Par mémoire de son mandataire du 6 mars 2012, B. demande l'allocation de la somme deCHF 5'000.-à titre "d'indemnisation et réparation morale" au sens de la LAVI. Elle indique que le montant de l'indemnité pour tort moral fixé par le Tribunal pénal de l'arrondissement du Lac paraît relativement faible compte tenu des montants retenus par la jurisprudence dans des cas similaires. Elle relève par ailleurs l'attitude absolument inacceptable de X. et Y. qui, profitant de la crédulité de la victime, ont obtenu de sa part diverses faveurs sexuelles ainsi que des relations sexuelles complètes. Les prévenus ont échangé à plusieurs reprises leurs partenaires, qui n'étaient pas pleinement conscientes des actes qu'elles subissaient, puisque elles étaient vraisemblablement sous l'effet du cannabis. La requérante dit être marquée à vie par les événements qui se sont produits cette nuit-là et dont les réminiscences sont difficiles à supporter aujourd'hui.

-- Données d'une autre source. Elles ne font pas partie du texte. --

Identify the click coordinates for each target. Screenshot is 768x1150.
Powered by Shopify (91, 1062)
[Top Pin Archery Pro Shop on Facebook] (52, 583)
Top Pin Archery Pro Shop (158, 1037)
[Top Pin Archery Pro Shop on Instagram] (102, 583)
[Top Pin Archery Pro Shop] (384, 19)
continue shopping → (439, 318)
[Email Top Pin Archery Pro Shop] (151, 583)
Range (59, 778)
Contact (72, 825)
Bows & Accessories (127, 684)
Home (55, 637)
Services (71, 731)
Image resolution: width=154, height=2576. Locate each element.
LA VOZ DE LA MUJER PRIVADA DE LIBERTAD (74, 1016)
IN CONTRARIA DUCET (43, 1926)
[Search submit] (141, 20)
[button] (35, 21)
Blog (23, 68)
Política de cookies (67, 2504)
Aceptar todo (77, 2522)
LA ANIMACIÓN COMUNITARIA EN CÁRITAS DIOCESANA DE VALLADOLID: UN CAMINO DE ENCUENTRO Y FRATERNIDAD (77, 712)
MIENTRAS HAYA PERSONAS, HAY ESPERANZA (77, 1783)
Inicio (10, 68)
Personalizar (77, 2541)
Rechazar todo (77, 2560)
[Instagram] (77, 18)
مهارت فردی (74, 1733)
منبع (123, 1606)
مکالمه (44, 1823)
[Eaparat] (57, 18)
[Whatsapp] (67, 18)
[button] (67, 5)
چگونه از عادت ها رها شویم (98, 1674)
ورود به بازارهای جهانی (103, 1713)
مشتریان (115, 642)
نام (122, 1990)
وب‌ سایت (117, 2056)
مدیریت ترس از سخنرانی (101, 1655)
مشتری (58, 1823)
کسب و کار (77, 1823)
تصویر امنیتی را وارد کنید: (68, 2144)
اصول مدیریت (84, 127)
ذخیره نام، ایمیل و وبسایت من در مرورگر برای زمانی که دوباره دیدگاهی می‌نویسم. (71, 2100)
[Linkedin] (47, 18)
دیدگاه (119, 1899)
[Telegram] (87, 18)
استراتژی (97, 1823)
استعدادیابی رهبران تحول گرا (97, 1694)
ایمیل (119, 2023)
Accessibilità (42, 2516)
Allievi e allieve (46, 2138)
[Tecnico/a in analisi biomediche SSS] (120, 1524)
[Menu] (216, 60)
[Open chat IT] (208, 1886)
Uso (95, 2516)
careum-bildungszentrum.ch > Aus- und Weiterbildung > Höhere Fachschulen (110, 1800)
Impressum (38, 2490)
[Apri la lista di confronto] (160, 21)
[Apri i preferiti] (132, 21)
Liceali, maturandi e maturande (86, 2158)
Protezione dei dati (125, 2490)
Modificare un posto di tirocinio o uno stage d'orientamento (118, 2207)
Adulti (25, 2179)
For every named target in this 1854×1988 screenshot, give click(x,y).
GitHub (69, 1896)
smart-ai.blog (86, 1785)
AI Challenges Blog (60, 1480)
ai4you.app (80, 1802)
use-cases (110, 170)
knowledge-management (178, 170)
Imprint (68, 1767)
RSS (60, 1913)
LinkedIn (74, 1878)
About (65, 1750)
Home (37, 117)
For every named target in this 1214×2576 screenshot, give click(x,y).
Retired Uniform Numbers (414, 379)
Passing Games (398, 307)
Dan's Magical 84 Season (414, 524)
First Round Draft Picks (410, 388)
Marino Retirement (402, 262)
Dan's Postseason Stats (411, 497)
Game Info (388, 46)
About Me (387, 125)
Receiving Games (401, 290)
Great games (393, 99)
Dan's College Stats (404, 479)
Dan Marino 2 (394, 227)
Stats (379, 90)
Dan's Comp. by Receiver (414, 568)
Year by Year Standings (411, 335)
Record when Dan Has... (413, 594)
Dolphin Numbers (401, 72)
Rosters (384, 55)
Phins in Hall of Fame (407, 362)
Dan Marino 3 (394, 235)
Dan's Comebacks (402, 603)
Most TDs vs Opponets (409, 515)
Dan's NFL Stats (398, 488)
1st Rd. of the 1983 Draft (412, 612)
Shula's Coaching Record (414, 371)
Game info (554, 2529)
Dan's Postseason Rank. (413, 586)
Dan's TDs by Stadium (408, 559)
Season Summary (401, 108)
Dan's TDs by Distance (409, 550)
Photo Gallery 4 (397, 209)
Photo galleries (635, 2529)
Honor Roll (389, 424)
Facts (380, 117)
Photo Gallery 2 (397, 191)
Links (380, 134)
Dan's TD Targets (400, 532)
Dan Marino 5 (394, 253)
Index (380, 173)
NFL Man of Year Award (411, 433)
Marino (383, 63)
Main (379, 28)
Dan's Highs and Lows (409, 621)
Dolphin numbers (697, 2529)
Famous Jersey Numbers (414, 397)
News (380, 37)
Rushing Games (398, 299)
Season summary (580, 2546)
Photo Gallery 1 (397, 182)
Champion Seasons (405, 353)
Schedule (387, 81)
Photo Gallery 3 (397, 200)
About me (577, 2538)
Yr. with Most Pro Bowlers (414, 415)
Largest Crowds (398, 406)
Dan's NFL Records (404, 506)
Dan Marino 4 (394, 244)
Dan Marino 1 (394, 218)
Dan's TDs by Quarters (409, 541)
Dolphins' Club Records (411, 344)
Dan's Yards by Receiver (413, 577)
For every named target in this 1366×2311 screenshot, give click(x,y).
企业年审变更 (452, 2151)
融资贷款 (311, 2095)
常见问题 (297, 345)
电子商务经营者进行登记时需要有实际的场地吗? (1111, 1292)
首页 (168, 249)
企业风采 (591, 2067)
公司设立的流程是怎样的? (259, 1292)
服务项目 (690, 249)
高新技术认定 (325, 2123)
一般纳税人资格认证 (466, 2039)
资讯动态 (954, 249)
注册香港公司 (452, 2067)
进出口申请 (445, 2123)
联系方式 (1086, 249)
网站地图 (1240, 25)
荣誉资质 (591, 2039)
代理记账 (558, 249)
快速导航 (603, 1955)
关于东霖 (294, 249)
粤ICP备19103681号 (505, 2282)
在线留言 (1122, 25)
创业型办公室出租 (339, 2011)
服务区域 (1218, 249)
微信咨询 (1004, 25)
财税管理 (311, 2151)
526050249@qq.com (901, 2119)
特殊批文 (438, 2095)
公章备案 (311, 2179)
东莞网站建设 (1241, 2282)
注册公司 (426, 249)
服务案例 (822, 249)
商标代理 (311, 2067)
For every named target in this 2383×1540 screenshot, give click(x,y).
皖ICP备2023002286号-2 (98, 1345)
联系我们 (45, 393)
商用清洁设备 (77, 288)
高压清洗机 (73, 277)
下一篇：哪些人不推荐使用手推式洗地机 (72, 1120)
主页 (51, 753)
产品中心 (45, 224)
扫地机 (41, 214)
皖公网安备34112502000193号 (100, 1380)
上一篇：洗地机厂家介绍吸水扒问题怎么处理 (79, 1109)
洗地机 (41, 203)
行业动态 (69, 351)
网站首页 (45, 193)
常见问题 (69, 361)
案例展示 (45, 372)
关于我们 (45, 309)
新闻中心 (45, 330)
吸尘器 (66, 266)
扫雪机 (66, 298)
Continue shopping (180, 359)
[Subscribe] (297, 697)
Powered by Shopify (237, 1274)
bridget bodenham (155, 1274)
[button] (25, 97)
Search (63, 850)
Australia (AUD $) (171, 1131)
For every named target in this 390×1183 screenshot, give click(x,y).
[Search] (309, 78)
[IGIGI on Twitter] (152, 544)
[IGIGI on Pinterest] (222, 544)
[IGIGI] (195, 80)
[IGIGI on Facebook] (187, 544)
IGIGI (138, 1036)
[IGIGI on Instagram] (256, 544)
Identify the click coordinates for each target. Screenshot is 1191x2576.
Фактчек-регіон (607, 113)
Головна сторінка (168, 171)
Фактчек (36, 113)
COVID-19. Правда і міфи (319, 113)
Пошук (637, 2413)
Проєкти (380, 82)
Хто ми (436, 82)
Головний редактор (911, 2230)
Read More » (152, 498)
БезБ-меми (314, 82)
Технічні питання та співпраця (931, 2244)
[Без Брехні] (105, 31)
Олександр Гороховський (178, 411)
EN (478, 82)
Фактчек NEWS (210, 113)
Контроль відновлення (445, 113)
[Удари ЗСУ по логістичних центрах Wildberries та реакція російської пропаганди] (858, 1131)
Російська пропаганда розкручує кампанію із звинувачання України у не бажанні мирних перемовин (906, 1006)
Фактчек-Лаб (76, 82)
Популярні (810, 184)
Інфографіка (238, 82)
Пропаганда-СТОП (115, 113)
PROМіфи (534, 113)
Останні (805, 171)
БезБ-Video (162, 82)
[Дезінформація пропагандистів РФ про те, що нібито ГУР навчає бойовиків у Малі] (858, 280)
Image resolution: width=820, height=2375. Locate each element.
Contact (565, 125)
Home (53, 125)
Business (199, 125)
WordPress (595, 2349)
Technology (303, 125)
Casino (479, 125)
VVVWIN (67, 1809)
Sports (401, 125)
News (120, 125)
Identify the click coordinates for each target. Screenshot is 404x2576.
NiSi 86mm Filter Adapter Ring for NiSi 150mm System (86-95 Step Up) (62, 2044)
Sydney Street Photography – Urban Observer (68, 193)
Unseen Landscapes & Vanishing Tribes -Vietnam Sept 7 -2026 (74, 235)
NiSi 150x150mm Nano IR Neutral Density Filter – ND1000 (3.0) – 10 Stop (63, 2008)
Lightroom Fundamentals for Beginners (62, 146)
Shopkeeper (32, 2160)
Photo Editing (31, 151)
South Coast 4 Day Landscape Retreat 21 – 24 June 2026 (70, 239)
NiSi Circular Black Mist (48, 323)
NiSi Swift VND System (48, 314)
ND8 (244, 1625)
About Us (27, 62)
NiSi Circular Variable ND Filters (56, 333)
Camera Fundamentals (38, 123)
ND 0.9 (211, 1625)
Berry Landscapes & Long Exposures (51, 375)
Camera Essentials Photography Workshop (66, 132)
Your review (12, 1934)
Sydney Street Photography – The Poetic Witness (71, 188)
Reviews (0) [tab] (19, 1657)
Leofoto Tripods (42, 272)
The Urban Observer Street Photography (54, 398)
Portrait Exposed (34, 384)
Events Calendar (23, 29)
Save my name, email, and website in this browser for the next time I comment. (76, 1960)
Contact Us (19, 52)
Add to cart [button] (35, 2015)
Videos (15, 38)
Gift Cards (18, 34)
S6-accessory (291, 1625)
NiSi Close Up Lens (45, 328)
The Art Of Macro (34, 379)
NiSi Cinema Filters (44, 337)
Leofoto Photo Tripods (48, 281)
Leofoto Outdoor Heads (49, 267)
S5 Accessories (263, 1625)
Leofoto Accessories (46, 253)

La requérante allègue que, dans ces circonstances, un montant deCHF 5'000.-à titre de réparation morale semble tenir d'avantage compte des spécificités du cas d'espèce et du caractère particulièrement odieux des actes commis par les auteurs. La requérante, actuellement au bénéfice d'un contrat d'écolage auprès d'une école de coiffure à Nyon et sans aucun revenu, sollicite par ailleurs l'assistance judiciaire.
C.
Aux termes de l'article 1 LAVI, toute personne qui a subi, du fait d'une infraction, une atteinte directe à son intégrité physique, psychique ou sexuelle, a droit au soutien prévu par la loi. Selon l'article 2 LAVI, l'aide aux victimes comprend notamment l'indemnisation du dommage (art. 19 ss LAVI) ainsi que la réparation morale (art. 22 ss LAVI).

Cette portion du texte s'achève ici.